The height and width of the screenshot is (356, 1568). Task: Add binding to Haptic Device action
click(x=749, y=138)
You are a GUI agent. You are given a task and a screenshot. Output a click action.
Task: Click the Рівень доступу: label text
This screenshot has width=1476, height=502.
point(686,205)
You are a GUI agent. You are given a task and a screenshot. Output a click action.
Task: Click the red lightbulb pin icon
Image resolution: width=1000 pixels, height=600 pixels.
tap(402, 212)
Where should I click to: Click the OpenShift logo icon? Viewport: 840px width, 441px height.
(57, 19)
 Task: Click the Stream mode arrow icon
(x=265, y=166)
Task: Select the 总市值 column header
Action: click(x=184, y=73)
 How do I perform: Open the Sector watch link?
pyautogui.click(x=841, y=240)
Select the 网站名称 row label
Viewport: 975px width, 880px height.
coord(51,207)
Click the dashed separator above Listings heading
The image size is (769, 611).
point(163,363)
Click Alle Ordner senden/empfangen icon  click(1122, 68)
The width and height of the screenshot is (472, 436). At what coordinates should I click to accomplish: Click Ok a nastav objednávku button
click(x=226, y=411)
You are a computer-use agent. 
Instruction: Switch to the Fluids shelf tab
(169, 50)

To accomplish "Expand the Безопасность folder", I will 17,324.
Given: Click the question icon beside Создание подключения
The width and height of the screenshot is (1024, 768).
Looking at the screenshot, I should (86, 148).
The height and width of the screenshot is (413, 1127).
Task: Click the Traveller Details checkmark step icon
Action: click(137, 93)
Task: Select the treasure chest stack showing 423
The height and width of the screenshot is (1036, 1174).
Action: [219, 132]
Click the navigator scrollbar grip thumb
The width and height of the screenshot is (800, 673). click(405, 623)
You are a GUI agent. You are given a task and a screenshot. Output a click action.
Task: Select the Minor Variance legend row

········

## WORK INSTRUCTIONS
Turn the material above, from the line with "How do I perform: Open" up to and including the line with "I will 17,324.", into a JSON list of strings with one string per line, leaving out blank lines.

## SOLUTION BELOW
[
  " How do I perform: Open the Sector watch link?",
  "pyautogui.click(x=841, y=240)",
  "Select the 网站名称 row label",
  "Viewport: 975px width, 880px height.",
  "coord(51,207)",
  "Click the dashed separator above Listings heading",
  "The image size is (769, 611).",
  "point(163,363)",
  "Click Alle Ordner senden/empfangen icon  click(1122, 68)",
  "The width and height of the screenshot is (472, 436). At what coordinates should I click to accomplish: Click Ok a nastav objednávku button",
  "click(x=226, y=411)",
  "You are a computer-use agent. ",
  "Instruction: Switch to the Fluids shelf tab",
  "(169, 50)",
  "To accomplish \"Expand the Безопасность folder\", I will 17,324."
]